PRQL / pyprql

Python extensions for PRQL

Home Page:https://pyprql.readthedocs.io

Geek Repo:Geek Repo

Github PK Tool:Github PK Tool

python syntax for remote sources?

cboettig opened this issue · comments

It appears the current interfaces provides us a pure-python syntax only for pandas data.frames. It would be great to have a more general syntax for remote connections, (including remote parquet as in #150 )

Following up from #150 (comment) maybe a syntax similar to how existing SQL-based modules work (i.e. basically establish some kind of connection object and then pass the prql a string to that) could be used here?

Very open to this AFAIU — would it be possible to describe in a bit more detail?

Are you thinking of something like duckdb.prql as a parallel to duckdb.sql?

Yup, I think something like duckdb.prql would be a great option, though I realize PRQL is intended to be backend agnostic so maybe that seems less than ideal.

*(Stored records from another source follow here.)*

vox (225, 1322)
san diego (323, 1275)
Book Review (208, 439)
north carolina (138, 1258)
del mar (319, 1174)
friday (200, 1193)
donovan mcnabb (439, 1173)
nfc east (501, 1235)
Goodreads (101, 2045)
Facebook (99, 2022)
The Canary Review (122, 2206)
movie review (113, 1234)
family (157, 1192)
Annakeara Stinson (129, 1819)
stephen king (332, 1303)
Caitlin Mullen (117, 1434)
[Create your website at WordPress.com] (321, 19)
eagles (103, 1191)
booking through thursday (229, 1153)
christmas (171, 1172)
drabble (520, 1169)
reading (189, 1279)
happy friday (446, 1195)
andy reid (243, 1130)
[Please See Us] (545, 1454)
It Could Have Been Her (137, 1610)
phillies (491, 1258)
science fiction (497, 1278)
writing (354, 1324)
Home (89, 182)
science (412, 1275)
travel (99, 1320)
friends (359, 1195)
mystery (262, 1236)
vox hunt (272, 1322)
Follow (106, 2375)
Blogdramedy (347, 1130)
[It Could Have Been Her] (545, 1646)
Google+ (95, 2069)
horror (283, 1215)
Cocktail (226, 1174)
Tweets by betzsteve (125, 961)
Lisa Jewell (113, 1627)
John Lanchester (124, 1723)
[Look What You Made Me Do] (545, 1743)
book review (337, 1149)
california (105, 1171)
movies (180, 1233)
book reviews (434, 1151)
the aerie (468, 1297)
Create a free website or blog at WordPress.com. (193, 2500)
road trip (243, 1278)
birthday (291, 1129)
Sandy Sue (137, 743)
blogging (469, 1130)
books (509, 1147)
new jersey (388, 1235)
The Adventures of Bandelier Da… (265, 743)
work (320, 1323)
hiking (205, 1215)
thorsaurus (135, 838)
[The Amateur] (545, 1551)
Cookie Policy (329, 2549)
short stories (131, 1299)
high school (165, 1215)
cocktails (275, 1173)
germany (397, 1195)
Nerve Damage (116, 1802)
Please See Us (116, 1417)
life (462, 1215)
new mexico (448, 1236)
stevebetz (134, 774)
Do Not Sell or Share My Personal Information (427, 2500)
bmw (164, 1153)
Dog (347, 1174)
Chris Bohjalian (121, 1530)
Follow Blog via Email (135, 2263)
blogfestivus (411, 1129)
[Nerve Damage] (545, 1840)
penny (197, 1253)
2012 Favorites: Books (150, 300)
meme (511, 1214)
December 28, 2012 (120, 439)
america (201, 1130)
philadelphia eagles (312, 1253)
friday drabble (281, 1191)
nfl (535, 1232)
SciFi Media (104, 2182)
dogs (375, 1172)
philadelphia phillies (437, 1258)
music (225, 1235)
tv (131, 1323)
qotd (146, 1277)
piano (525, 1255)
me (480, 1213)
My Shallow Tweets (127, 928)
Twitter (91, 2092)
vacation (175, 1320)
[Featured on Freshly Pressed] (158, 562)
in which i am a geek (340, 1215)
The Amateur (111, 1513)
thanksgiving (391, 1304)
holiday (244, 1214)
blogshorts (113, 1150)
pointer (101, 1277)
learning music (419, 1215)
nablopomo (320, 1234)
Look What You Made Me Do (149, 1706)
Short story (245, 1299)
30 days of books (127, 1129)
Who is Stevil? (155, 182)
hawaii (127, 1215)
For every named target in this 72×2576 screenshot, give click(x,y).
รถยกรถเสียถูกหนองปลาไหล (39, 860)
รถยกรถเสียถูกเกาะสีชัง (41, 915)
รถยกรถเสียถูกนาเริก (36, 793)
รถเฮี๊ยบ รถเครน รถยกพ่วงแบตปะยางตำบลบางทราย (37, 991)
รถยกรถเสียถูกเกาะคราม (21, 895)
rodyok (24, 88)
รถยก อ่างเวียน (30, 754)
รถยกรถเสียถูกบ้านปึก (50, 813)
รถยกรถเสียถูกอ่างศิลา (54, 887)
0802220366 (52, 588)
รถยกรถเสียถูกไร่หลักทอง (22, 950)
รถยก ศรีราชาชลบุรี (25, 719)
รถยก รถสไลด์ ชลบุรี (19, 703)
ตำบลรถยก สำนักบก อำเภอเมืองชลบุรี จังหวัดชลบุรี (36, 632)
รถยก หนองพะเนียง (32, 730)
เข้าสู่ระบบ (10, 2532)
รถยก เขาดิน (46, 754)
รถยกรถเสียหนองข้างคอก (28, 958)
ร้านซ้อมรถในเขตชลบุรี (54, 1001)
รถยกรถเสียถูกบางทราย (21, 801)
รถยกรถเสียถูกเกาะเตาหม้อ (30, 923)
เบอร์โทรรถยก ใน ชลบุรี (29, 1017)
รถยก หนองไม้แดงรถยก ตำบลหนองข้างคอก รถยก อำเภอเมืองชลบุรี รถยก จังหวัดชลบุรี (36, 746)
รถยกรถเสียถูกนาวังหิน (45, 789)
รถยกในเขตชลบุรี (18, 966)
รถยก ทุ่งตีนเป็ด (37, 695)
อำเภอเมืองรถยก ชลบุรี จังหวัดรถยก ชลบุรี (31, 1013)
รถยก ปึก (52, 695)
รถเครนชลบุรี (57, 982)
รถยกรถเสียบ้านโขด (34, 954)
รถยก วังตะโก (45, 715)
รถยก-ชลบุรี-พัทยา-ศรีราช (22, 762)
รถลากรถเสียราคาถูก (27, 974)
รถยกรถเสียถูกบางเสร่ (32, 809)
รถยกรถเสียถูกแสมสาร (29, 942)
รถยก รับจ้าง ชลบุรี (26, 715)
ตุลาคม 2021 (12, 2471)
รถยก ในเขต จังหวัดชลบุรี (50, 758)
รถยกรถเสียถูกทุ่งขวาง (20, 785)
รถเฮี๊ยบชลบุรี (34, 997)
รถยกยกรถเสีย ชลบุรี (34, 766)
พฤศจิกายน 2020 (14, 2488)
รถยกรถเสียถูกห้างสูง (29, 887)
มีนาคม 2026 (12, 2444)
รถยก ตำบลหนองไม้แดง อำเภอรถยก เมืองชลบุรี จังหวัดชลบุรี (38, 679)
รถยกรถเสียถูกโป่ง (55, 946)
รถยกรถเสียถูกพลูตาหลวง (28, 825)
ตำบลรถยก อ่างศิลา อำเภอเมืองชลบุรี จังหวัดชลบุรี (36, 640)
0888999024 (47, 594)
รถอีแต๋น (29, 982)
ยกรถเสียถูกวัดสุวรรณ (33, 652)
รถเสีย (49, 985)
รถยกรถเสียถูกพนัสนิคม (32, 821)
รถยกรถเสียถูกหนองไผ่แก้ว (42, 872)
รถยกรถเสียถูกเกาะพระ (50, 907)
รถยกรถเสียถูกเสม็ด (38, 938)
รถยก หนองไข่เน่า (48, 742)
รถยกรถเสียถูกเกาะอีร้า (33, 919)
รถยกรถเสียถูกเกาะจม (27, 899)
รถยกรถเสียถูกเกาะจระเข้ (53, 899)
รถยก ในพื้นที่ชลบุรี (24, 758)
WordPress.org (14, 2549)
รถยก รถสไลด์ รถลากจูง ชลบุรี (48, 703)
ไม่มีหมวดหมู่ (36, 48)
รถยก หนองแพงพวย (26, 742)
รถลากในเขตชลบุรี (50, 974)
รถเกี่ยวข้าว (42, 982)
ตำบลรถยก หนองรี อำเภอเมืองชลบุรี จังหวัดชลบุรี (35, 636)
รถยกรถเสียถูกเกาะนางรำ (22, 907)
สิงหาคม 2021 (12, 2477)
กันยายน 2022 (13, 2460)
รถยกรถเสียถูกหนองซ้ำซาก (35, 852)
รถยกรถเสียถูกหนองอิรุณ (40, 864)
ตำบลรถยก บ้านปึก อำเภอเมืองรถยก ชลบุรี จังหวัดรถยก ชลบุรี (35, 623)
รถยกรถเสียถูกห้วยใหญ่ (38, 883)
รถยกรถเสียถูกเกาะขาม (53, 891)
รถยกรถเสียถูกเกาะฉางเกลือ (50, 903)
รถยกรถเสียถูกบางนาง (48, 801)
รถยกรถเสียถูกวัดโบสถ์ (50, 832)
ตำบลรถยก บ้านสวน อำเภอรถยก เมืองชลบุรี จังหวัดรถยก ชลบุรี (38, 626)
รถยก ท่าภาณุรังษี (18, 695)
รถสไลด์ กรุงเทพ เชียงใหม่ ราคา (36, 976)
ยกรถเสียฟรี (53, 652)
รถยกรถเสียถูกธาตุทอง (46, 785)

Maybe the most obvious approach is merely to provide bindings to SQL translation (Maybe that's already possible and I've just overlooked it)? This is the approach taken in @eitsupi 's very nice prqlr package, e.g. https://eitsupi.github.io/prqlr/articles/knitr.html, which supports both the R equivalent of jupyter-magic with various backends, including in-memory data.frames, while for scripts, it just generates SQL strings which a user could pass to duckdb.sql() or whatever other backend db engine they prefer, e.g. something like

import duckdb, pyprql
con = duckdb.connect()

query = pyprql.compile(f'''
from invoices
filter invoice_date >= @1970-01-16
derive [
  transaction_fees = 0.8,
  income = total - transaction_fees
]
filter income > 1
group customer_id (
  aggregate [
    average total,
    sum_income = sum income,
    ct = count,
  ]
)
''')

con.execute(query).df()

If we want to simply compile, pyprql is not necessary.
It is complicated, but just use prql-python (prqlr is a package that implements almost the same functionality as prql-python in R)

Since this is just a string transformation, it can easily be used in combination with duckdb.

import duckdb
import polars as pl
import prql_python as prql

df = pl.DataFrame({'a': 42})
opts = prql.CompileOptions(target="sql.duckdb")

duckdb.sql(prql.compile("from df", options=opts)).pl()

(Example of Polars integration borrowed from https://duckdb.org/2023/02/13/announcing-duckdb-070.html)

I agree that it would be great to have these examples in the documentation.

Thanks @eitsupi , this is great, precisely the workflow I was looking for!

Yes, I found the documentation a bit confusing on this, e.g. the PRQL README mentions only pyprql, I didn't realize it also contained bindings for most languages, but otherwise I think we can close this.

Great, we didn't explain that, so I added to the docs in #154.

Please reopen / add a new issue for anything!